── Material for the task ──

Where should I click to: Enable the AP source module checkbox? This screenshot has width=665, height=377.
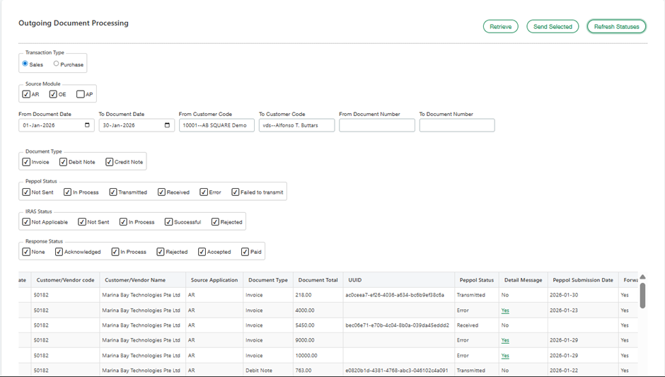click(x=81, y=94)
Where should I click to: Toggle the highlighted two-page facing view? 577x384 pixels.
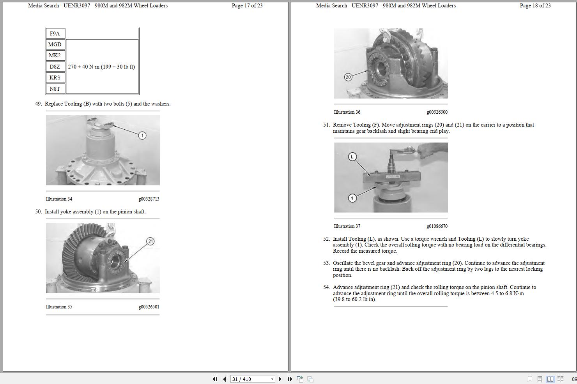coord(550,379)
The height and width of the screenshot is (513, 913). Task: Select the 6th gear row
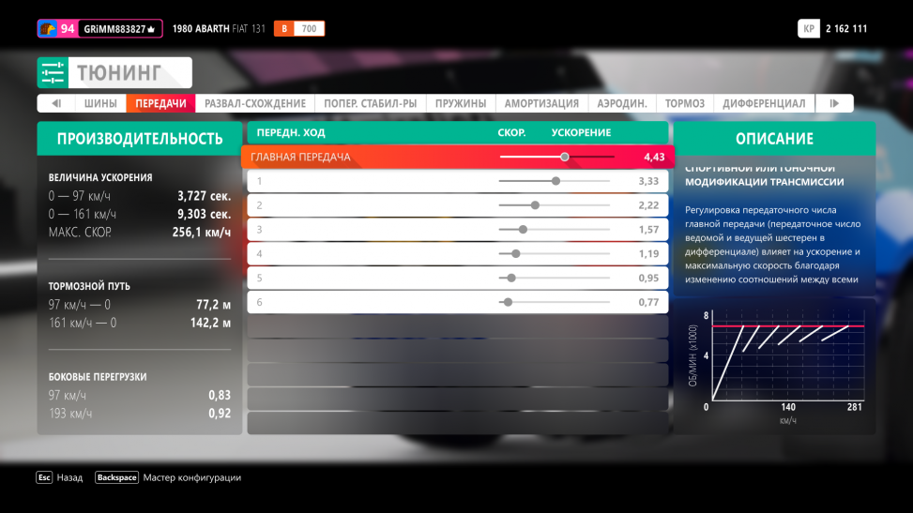click(457, 302)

───

[How to complete this task] Leave out the pictures and return, exactly as written, only the lines from the line with "Where should I click to: Toggle" through the end of the records above.

[Output]
Where should I click to: Toggle the highlighted two-page facing view? 577x384 pixels.
coord(550,379)
The height and width of the screenshot is (513, 913). Task: Select the 6th gear row
click(457, 302)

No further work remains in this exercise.